WHAT NEEDS TO BE DONE - Could you write out all of these records again, swapping "screenshot" for "screen capture" everywhere it occurs and leaving everything else unchanged?

--------------------

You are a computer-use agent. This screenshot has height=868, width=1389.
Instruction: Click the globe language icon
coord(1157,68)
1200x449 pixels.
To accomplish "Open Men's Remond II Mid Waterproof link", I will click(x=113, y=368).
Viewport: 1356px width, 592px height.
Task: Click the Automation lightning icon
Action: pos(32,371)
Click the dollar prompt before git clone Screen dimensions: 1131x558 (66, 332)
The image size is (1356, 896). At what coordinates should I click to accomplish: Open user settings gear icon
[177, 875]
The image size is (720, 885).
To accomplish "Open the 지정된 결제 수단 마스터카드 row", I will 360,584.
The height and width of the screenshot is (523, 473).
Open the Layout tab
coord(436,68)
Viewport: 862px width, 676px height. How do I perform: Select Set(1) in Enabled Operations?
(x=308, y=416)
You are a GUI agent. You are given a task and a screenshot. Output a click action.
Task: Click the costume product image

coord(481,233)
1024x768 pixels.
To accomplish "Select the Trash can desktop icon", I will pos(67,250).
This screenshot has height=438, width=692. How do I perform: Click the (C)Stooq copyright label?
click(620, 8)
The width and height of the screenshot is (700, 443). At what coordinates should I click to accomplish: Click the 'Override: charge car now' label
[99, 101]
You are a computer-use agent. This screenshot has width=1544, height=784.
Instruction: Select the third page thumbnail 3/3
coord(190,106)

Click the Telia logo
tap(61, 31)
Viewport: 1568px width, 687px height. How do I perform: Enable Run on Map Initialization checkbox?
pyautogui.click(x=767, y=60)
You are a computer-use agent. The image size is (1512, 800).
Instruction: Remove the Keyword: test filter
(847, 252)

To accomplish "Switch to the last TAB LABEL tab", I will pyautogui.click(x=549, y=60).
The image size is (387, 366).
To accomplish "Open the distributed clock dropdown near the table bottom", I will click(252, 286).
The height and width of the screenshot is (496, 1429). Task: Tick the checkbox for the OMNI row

--------------------

RESULT FOR THIS EXERCISE -
You are a computer-use agent. This screen capture has height=868, width=1389.
Instruction: Click the globe language icon
coord(1157,68)
1200x449 pixels.
To accomplish "Open Men's Remond II Mid Waterproof link", I will click(x=113, y=368).
Viewport: 1356px width, 592px height.
Task: Click the Automation lightning icon
Action: pos(32,371)
Click the dollar prompt before git clone Screen dimensions: 1131x558 (66, 332)
The image size is (1356, 896). At what coordinates should I click to accomplish: Open user settings gear icon
[177, 875]
The image size is (720, 885).
To accomplish "Open the 지정된 결제 수단 마스터카드 row", I will 360,584.
The height and width of the screen capture is (523, 473).
Open the Layout tab
coord(436,68)
Viewport: 862px width, 676px height. How do I perform: Select Set(1) in Enabled Operations?
(x=308, y=416)
You are a GUI agent. You are given a task and a screen capture. Output a click action.
Task: Click the costume product image

coord(481,233)
1024x768 pixels.
To accomplish "Select the Trash can desktop icon", I will pos(67,250).
This screen capture has height=438, width=692. How do I perform: Click the (C)Stooq copyright label?
click(620, 8)
The width and height of the screen capture is (700, 443). At what coordinates should I click to accomplish: Click the 'Override: charge car now' label
[99, 101]
You are a computer-use agent. This screen capture has width=1544, height=784.
Instruction: Select the third page thumbnail 3/3
coord(190,106)

Click the Telia logo
tap(61, 31)
Viewport: 1568px width, 687px height. How do I perform: Enable Run on Map Initialization checkbox?
pyautogui.click(x=767, y=60)
You are a computer-use agent. The image size is (1512, 800).
Instruction: Remove the Keyword: test filter
(847, 252)

To accomplish "Switch to the last TAB LABEL tab", I will pyautogui.click(x=549, y=60).
The image size is (387, 366).
To accomplish "Open the distributed clock dropdown near the table bottom", I will click(252, 286).
The height and width of the screen capture is (496, 1429). Task: Tick the checkbox for the OMNI row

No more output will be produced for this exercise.